DESCRIPTION (Verbatim from the Applicant's Abstract): The overall, long term goal of this work is to develop ways to manipulate cellular responses initiated by ligand/receptor binding; this is done through the combination of mathematical modeling and experiment. The proposed work focuses on developing mathematical models for guanine nucleotide binding protein (G-protein) coupled receptors and G-protein activation. G-proteins are found in virtually every tissue, and they play key roles in, for example, the immune system, vision, brain function, and heart regulation.
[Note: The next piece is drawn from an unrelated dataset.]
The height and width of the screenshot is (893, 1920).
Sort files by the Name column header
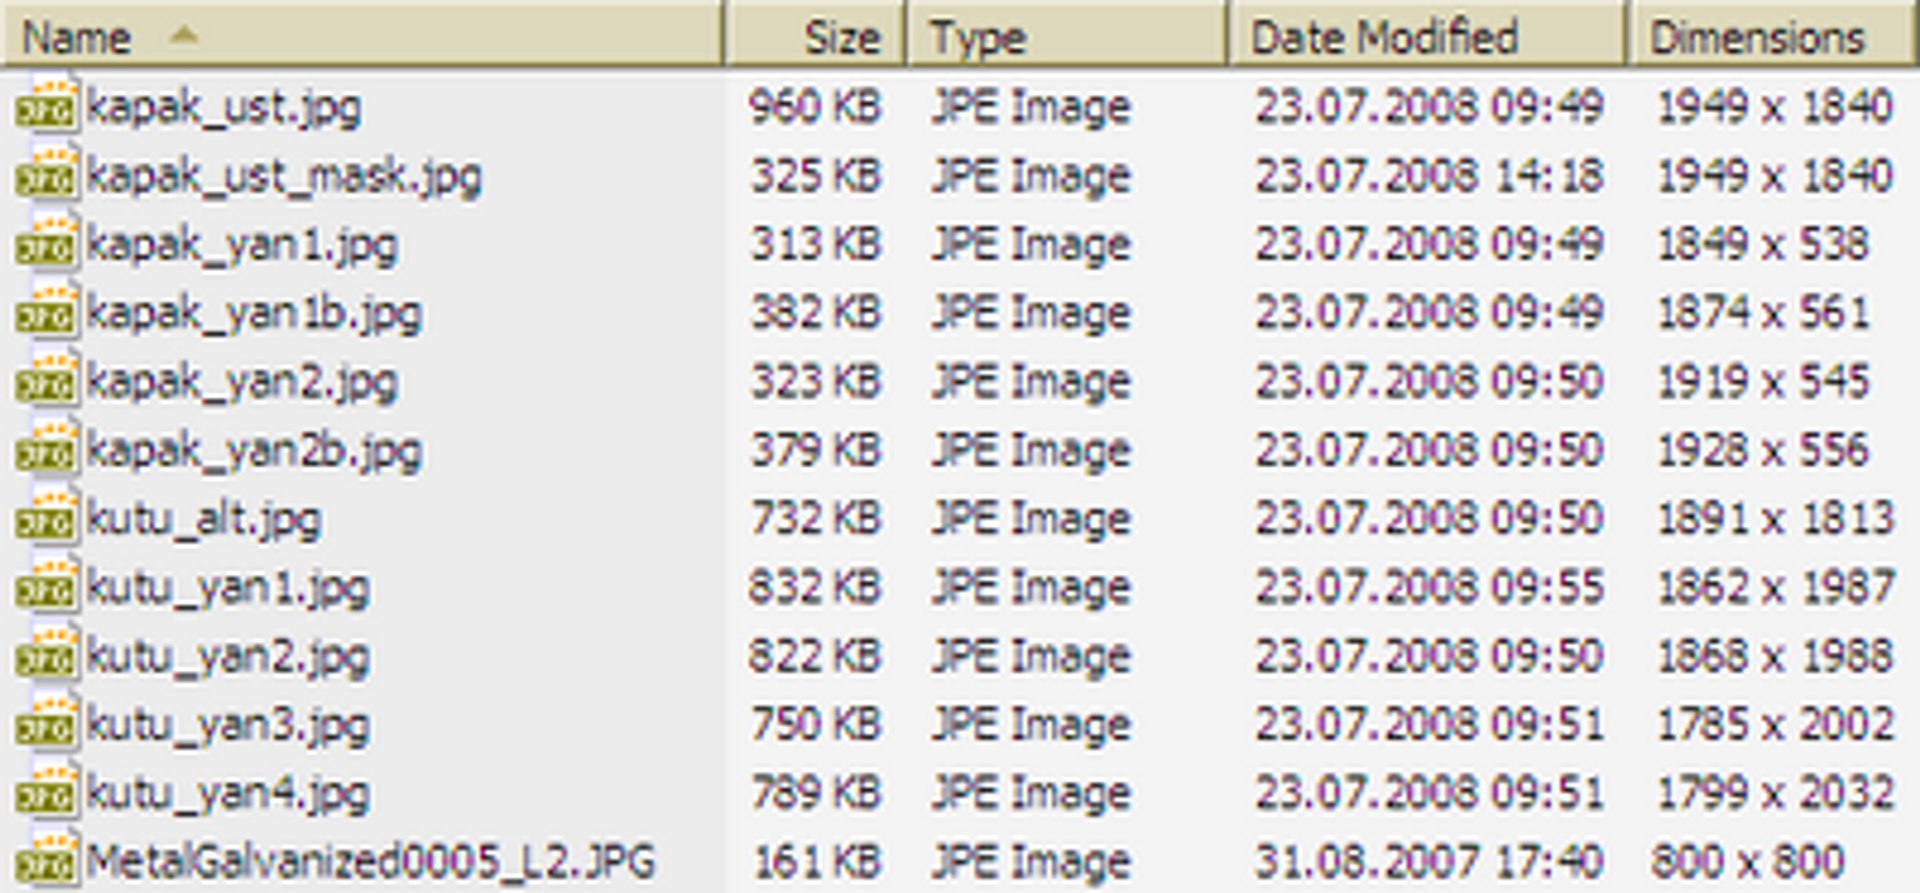click(x=362, y=36)
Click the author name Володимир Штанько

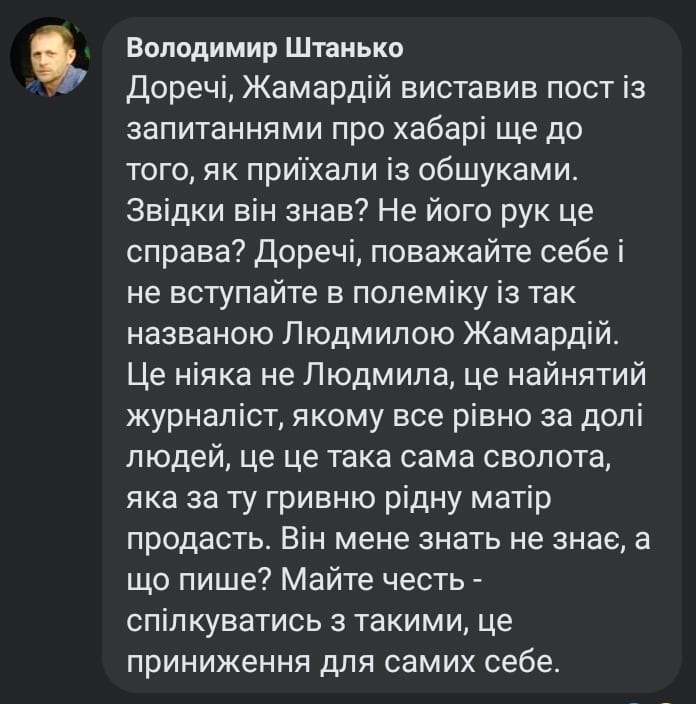[266, 48]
The activation of G-proteins by receptors at the cell surface initiates a signal transduction pathway that is complex and poorly understood. Receptors can exist in multiple states (active, inactive, ligand-bound, desensitized, internalized, etc.) and these states influence G-protein activation. Further, the kinetics of the transitions between receptor states appear to be important in determining levels and dynamics of G-protein activation and thus a variety of cellular responses. Despite the obvious complexity and dynamics of these signaling processes, most work in the field concentrates on relatively simple equilibrium models of the system. More accurate models of G-protein coupled receptors and G-protein activation are essential to understanding how effective bound ligands are at eliciting cellular responses. Such information is critical to the rational manipulation of cell function for purposes of cell and tissue engineering, and for the development of methods for the development and/or discovery of new phamaceuticals. In this proposal, kinetic models of the G-protein coupled receptor signaling pathway will be developed. Specifically, we will use these models to (1) test the hypothesis that ligand efficacy may be dramatically manipulated by altering cellular parameters, (2) demonstrate the influence that ligand-specific parameters have on signaling and desensitization, and (3) demonstrate conditions under which receptor dimerization may cause larger scale clustering and thus influence signaling. Finally, (4) we will test the hypothesis that common high throughput drug screening assays may be biased against the detection of a class of ligands known as inverse agonists. In each case, models will be used to make predictions that are experimentally accessible and have application to a wide range of G-protein coupled receptor systems.

描述(逐字摘自申请人的摘要)：总体的、长期的这项工作的目标是开发出操纵启动的细胞反应的方法通过配体/受体结合；这是通过结合数学建模和实验。拟议的工作重点是开发鸟嘌呤核苷酸结合蛋白(G蛋白)偶联的数学模型受体和G蛋白激活。G蛋白在几乎所有的组织，它们在免疫系统、视力、大脑功能和心脏调节。受体对G蛋白的激活作用在细胞表面启动了一条复杂的信号转导途径人们对此知之甚少。受体可以以多种状态存在(活动、非活动、配体结合、不敏感、内化等)而这些州影响着 G蛋白激活。此外，受体之间的转换的动力学状态似乎在决定G蛋白的水平和动态方面很重要激活，从而产生各种细胞反应。尽管很明显这些信令过程的复杂性和动态性，大多数都是在现场工作专注于系统的相对简单的均衡模型。更多 G蛋白偶联受体和G蛋白激活的准确模型是对于理解结合配体在诱导过程中的有效性是必不可少的细胞反应。这样的信息对理性操纵至关重要用于细胞和组织工程的细胞功能，以及开发和/或发现新的医药公司。在这一建议中，G蛋白偶联受体信号的动力学模型将开发路径。具体地说，我们将使用这些模型来(1)测试配基效能可以通过改变来戏剧性地操纵的假设细胞参数，(2)显示配基特异性的影响参数对信号和脱敏有影响，以及(3)论证受体二聚化可能导致更大规模聚集的条件从而影响信号传递。最后，(4)我们将检验假设常见的高通量药物筛选试验可能对检测一类称为反向激动剂的配体。在每种情况下，模型将用于进行可通过实验访问的预测，并具有广泛应用于G蛋白偶联受体系统。